Your goal
Repeat every line from the line containing "This screenshot has height=703, width=640." to the end of the data, exactly. Leave the pictures out.

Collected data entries
□ □ □ □ □ □ □

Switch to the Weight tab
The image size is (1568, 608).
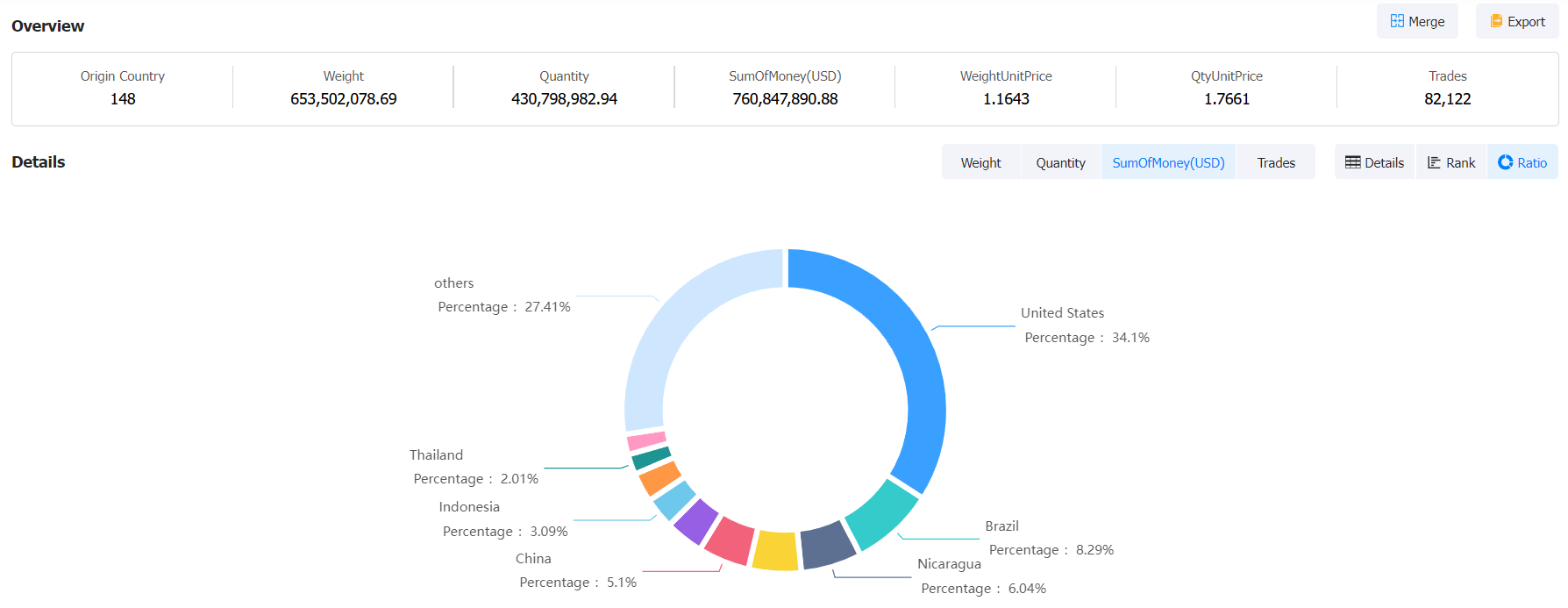pyautogui.click(x=980, y=162)
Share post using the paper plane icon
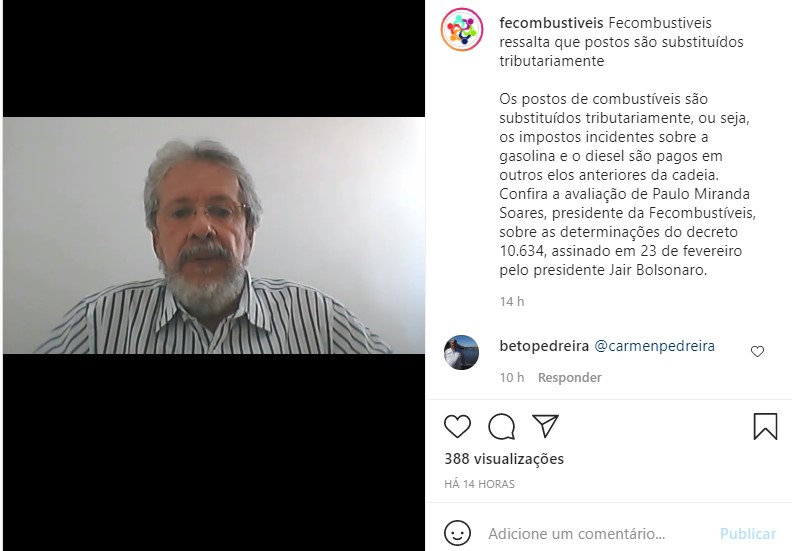The width and height of the screenshot is (792, 551). (x=545, y=426)
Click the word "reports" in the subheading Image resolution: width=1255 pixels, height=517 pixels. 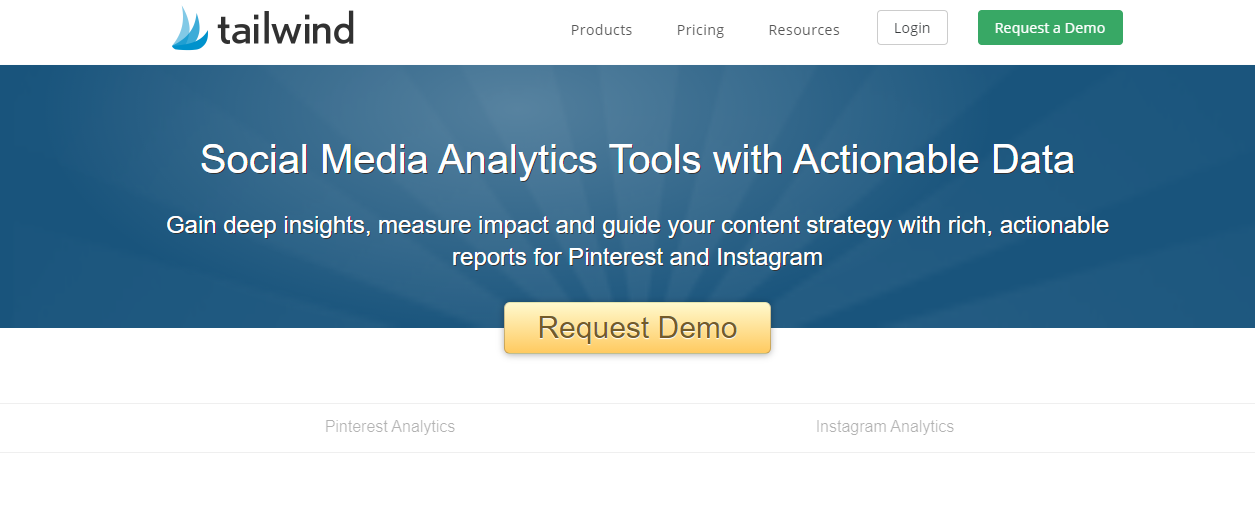(491, 257)
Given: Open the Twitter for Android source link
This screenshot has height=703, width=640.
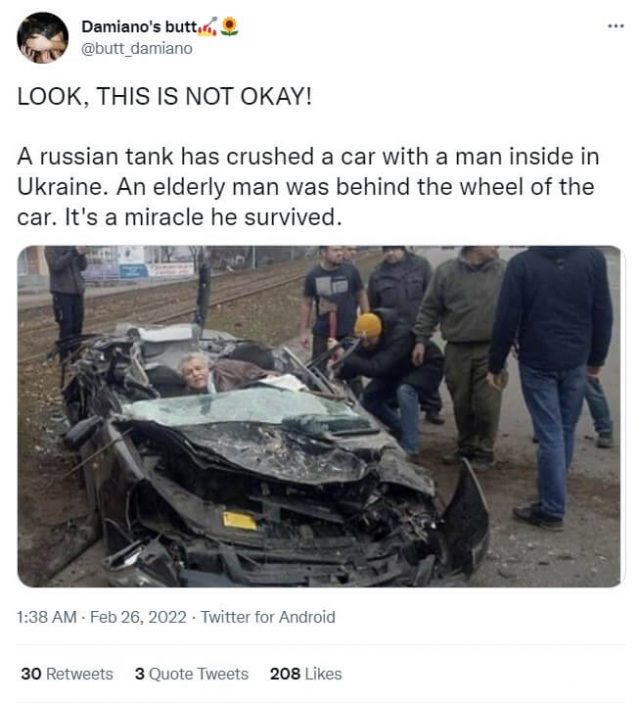Looking at the screenshot, I should pyautogui.click(x=268, y=617).

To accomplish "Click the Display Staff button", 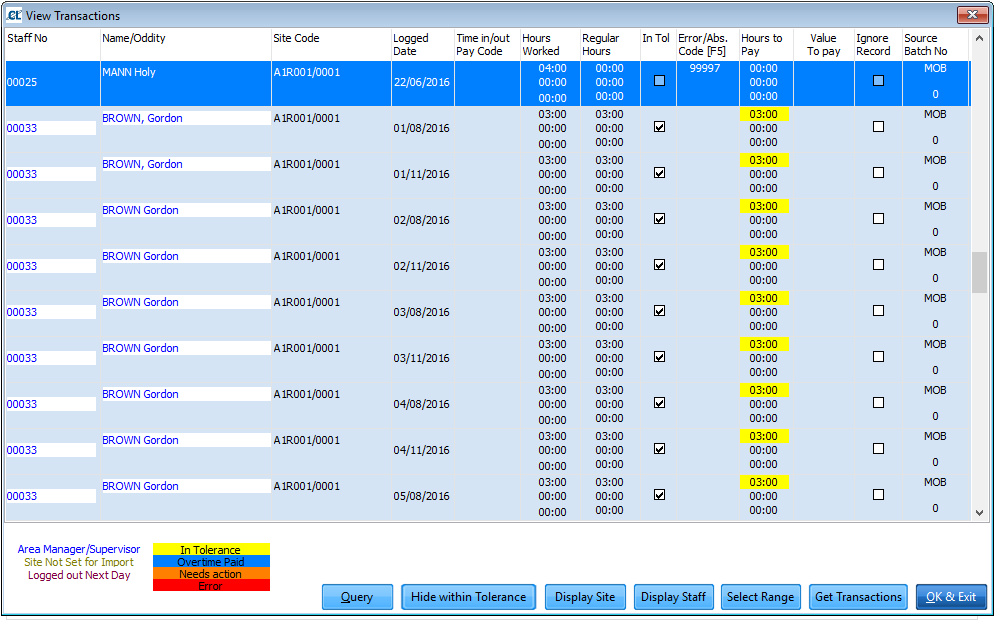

□ □ □ □ □ □ □

Response area
This screenshot has height=703, width=640.
Looking at the screenshot, I should pyautogui.click(x=268, y=617).

To accomplish "Click the Display Staff button", 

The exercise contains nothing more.